Direct Service Providers

Direct Service Providers

The practice of civic reflection has special value for those engaged in professional service to the public. In an era when social service providers must seek accreditation and continuing skills training in the midst of budget cutbacks and increasingly greater workloads, civic reflection can open up needed conversation about the profound experience and challenge of service to others. Further, because social service providers carry out the visions and hopes of foundation, nonprofit and government leaders, they bring fresh and needed perspectives to basic questions of service and philanthropy such as Whom do we serve in this work and to what end? What do we expect of those we serve and what happens when those expectations are not met? To whom are we accountable? What is the larger good toward which we are working?

Below are some examples of civic reflection for direct service providers:

Common Threads: Reflecting on the Work of Caring convened a varied group of social service and education professionals in Porter County, Indiana to explore the whys and wherefores of their work. The readings and conversations offered these participants a different kind of attention to day-to-day challenges of their work. Participants reported a variety of effects from the seminar including new and enlarged perspectives on the work of serving the public, improved ability to negotiate the social services system in Porter County on behalf of clients, and an enhanced sense of personal mission and professional identity as a social service provider.

All in a Day's Work: Reflecting on the Work of Family Service convened a small group of public and private nonprofit child and family social service providers in Northwest Pennsylvania over the course of six months to discuss basic questions about their activities. Child welfare and family services professionals are called upon to do some of the most important and demanding work in public service with relatively little societal recognition and support. The seminar honored these professionals as it provided them an opportunity to think deeply and in fresh ways about their difficult work.

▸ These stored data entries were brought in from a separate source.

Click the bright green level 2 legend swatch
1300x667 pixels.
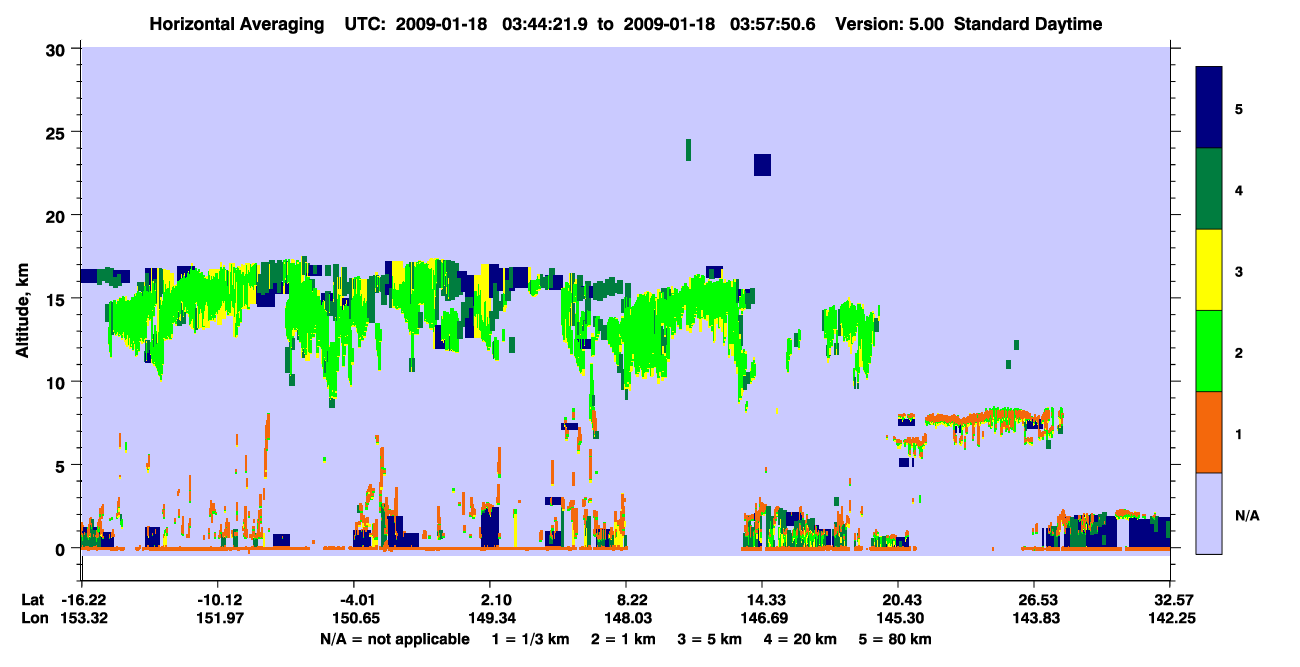(1209, 351)
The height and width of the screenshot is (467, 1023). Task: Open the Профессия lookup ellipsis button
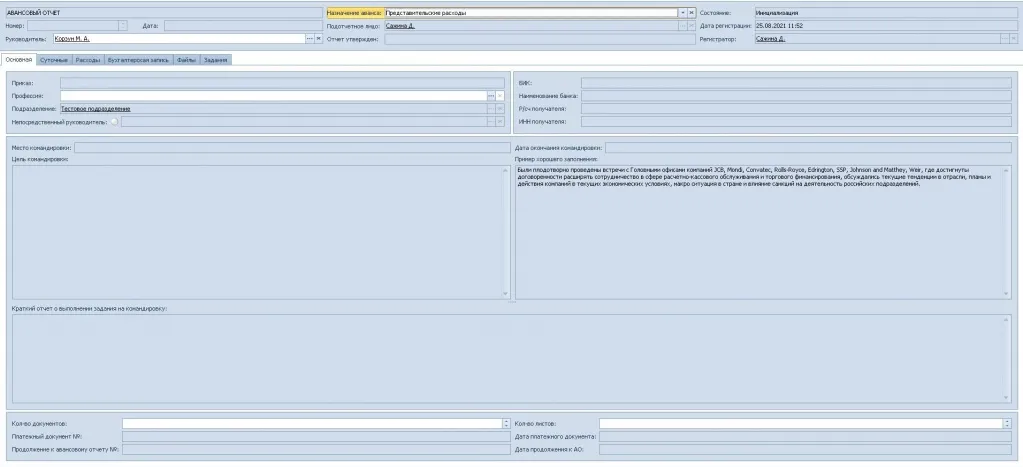(491, 95)
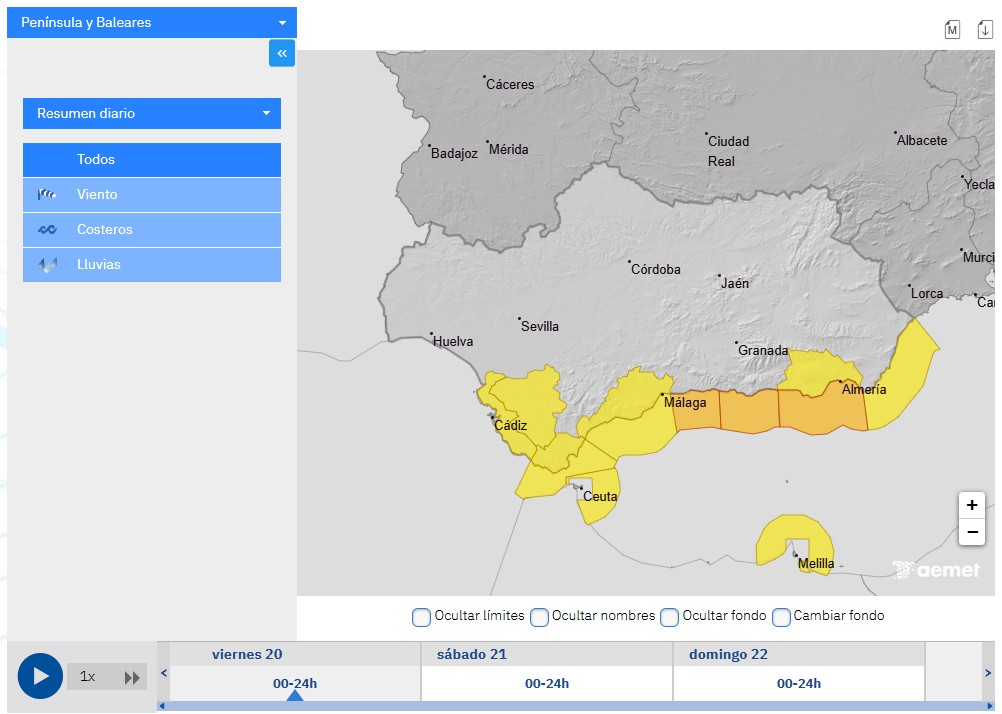Zoom in on the map with plus button

[971, 505]
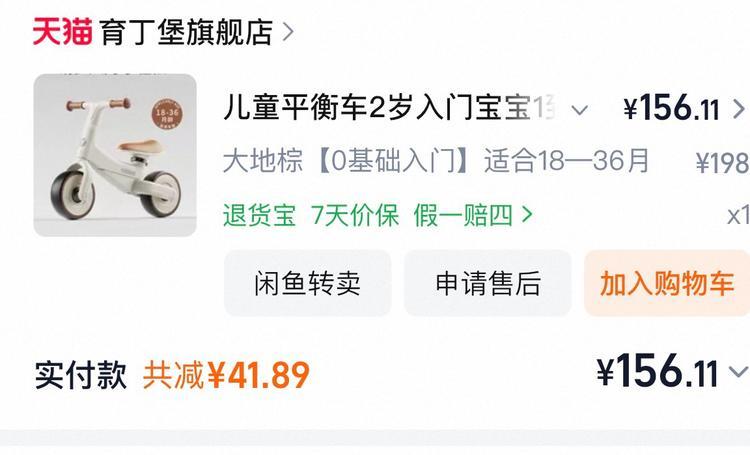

Stewardship and Clinical Practice brought together a group of publicly funded mental health clinicians to consider questions of their work in the context of the broader community: What expectations accompany the investment of public dollars in our work? To whom are we responsible? What are our rights and responsibilities as primary stewards of our community's public mental health funds? The readings and conversations gave these participants fresh ways to talk about their work, as well as an opportunity to consider the implications of that work for broader policy questions of how we care for–and do not care for–others in our midst.

Connecting in Care was a program developed by the Educare Committee of the Step Ahead Council in Porter County, Indiana. The seminar convened a group of child care providers and leaders to talk about the challenges of developing and sustaining quality community-wide child care, using literature and essays as the basis for their conversation. As a result of the program, organizers found that members connected with one another on the basis of their commitments to quality child care as well as on the basis of the challenges and frustrations they face doing their work. The seminar also reinvigorated and expanded the Educare Committee leadership.

New Beginnings was developed by McKean County Human Services in Pennsylvania and convened staff of the newly reorganized McKean County, Pennsylvania Human Services Children and Youth division. Their goal was to reflect on their activities of protecting children who are "without essential parental care and control." Organizers believe the six-session lunchtime reading and conversation series helped the division develop a more open, productive culture of questioning; increase tolerance and respect among the staff, for clientele and for other professionals and publics with whom they interact; and enlarge and deepen perspectives for the agency's work and the profession. The group read pieces by authors ranging from Mary Wilkins Freeman to Kay Gibbons and Gwendolyn Brooks.